# [WORK INSTRUCTIONS]
Scale the listing starting at the line containing "3D scenes (18, 134)" and ending at the line containing "Portlet ID (51, 203)", reproducing only those lines, requests included. Multiply every answer coordinate by 1.4 and round to whole numbers, halves up.

# [THE DATA]
·····

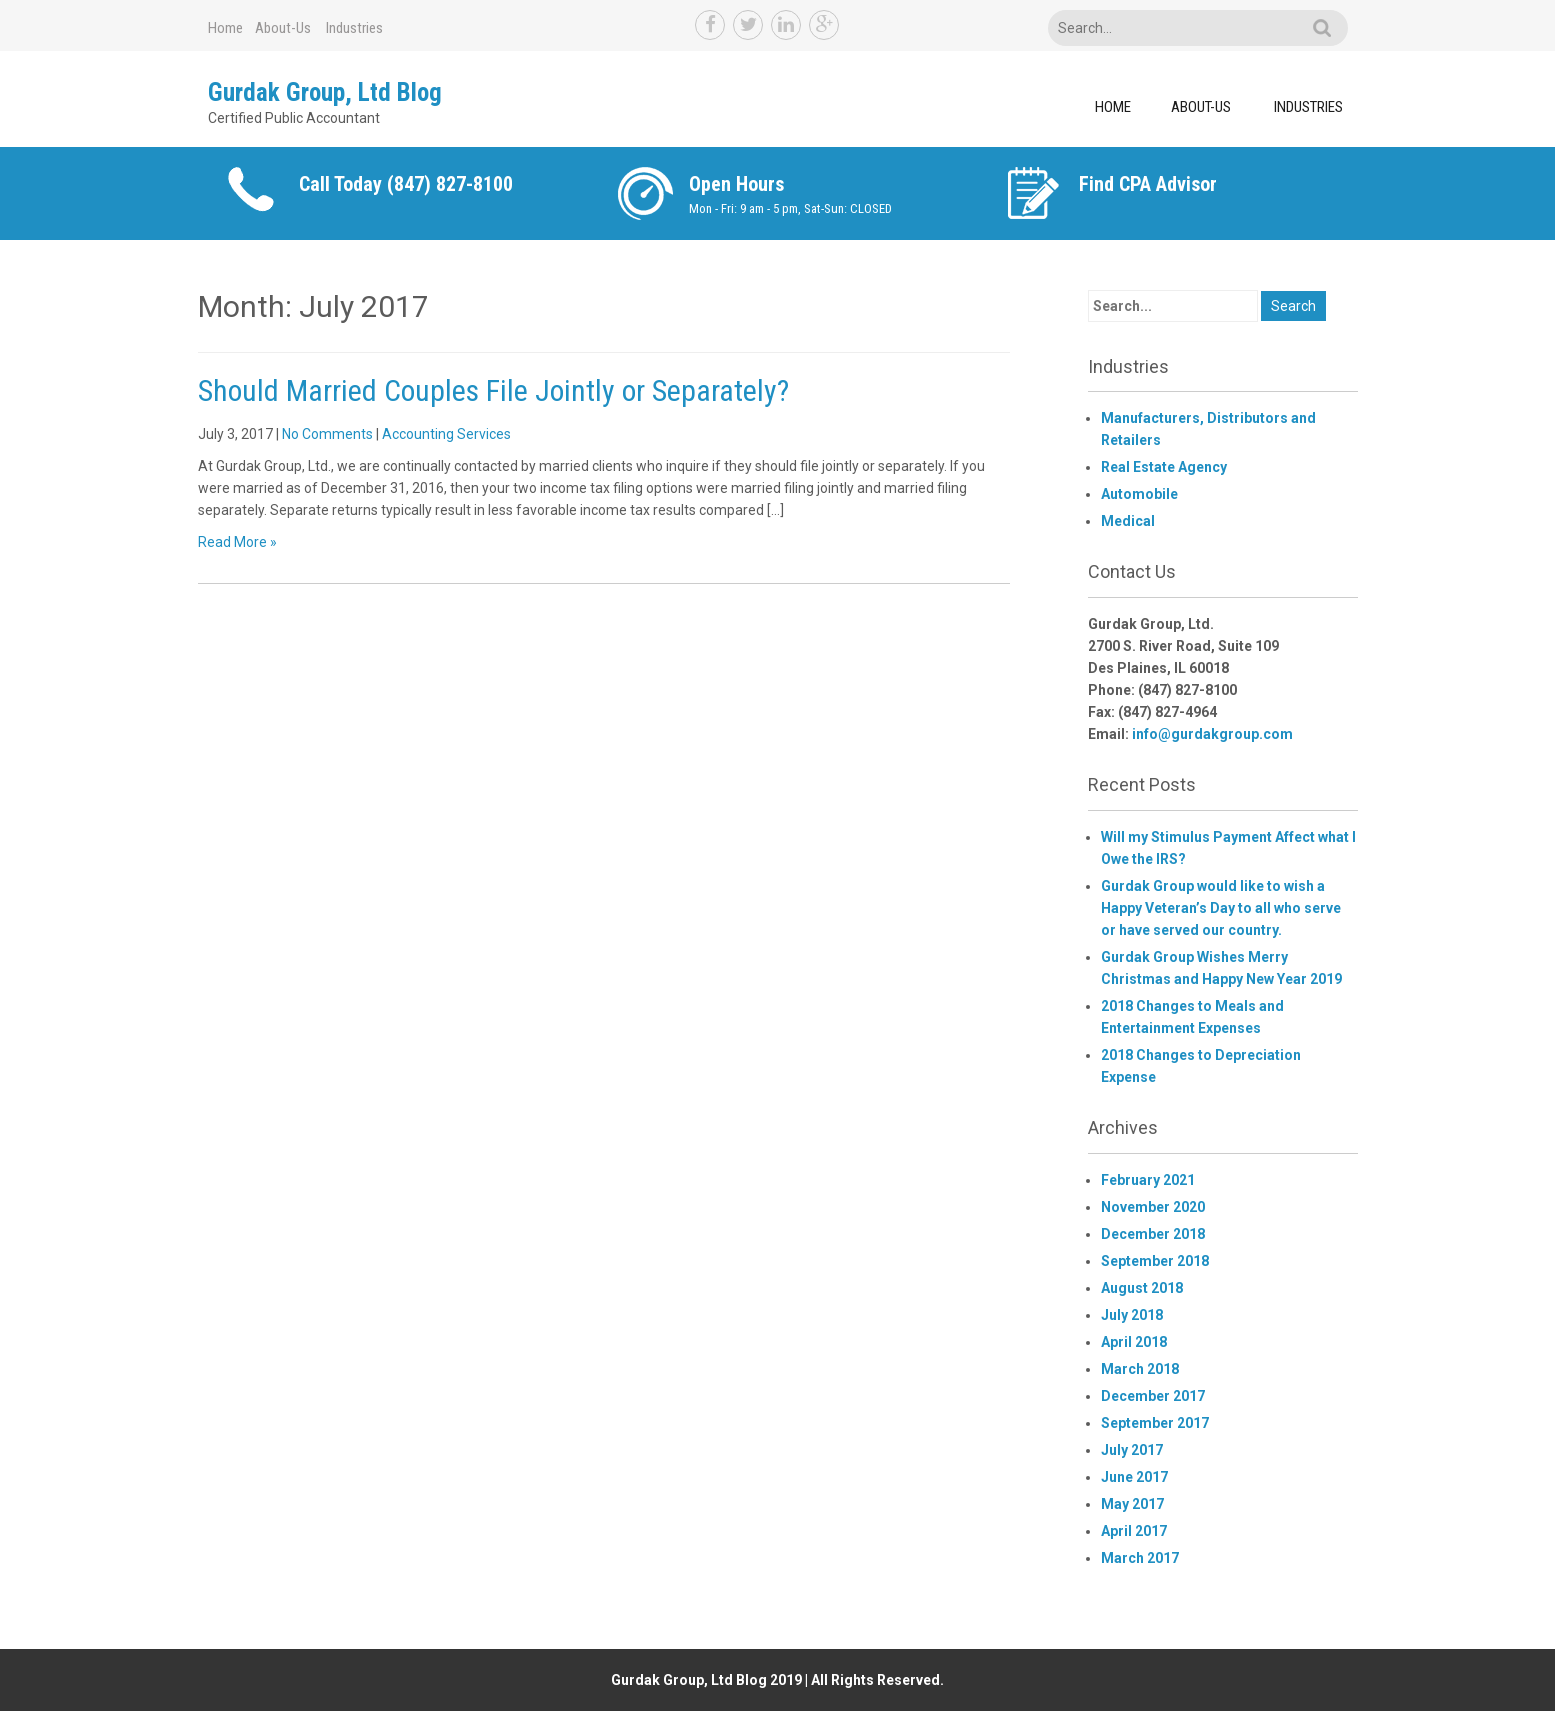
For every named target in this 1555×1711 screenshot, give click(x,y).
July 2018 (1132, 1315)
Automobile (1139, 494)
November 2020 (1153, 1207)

·····

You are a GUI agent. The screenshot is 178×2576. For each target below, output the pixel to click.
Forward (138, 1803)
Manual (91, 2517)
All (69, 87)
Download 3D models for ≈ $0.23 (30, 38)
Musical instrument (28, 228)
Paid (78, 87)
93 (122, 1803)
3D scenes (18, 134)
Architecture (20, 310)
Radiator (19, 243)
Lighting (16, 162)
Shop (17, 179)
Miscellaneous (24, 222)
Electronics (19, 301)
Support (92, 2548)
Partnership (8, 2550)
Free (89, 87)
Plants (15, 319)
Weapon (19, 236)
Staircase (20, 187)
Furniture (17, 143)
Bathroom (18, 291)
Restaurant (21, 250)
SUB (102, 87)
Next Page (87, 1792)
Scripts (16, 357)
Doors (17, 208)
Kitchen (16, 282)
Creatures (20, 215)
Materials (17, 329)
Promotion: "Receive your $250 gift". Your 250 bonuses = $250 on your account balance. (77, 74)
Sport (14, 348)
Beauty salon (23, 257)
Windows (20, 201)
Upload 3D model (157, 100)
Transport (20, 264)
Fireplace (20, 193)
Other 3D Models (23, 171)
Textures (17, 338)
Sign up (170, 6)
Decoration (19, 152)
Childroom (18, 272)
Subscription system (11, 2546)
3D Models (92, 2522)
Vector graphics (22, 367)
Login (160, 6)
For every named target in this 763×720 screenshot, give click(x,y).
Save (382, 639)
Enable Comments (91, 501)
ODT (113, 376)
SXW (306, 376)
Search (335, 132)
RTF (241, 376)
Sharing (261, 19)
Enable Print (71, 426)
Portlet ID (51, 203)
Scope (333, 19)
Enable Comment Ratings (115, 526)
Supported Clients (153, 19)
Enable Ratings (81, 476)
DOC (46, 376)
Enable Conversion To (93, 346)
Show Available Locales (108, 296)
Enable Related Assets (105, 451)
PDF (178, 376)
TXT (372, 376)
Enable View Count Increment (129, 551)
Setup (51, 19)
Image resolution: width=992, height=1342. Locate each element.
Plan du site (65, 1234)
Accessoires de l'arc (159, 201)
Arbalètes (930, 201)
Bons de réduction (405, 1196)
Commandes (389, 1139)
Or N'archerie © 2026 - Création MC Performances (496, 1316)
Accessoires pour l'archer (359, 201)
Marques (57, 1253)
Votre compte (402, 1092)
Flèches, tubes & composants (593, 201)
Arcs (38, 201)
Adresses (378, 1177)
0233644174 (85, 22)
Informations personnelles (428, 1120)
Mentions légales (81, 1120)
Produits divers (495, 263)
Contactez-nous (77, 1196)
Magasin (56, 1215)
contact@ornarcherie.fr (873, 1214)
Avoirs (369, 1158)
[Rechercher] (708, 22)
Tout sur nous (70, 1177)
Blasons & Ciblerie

·····

# [OUTPUT]
3D scenes (25, 188)
Architecture (28, 434)
Radiator (27, 340)
Lighting (22, 227)
Shop (24, 251)
Miscellaneous (34, 311)
Electronics (27, 421)
Support (129, 3567)
Partnership (11, 3570)
Free (125, 122)
Plants (21, 447)
Weapon (27, 330)
Staircase (28, 262)
Furniture (24, 200)
Bathroom (25, 407)
Restaurant (29, 350)
SUB (143, 122)
Next Page (122, 2509)
Scripts (22, 500)
Doors (24, 291)
Kitchen (22, 395)
Creatures (28, 301)
Materials (24, 461)
Promotion: "Receive your $250 gift". Your 250 bonuses = $250 on your account balance. (108, 104)
Sport (20, 487)
Beauty salon (32, 360)
Windows (28, 281)
Upload 3D model (220, 140)
Transport (28, 370)
Fireplace (28, 270)
Other 3D Models (32, 239)
Textures (24, 473)
Sign up (238, 8)
Decoration (27, 213)
Childroom (25, 381)
Subscription system (15, 3564)
3D Models (129, 3531)
Vector graphics (31, 514)
Login (224, 8)
For every named target in this 763×720 screenshot, give click(x,y).
Save (535, 895)
Enable Comments (127, 701)
ODT (158, 526)
SXW (428, 526)
Search (469, 185)
RTF (337, 526)
Sharing (365, 27)
Enable Print (99, 596)
Portlet ID (71, 284)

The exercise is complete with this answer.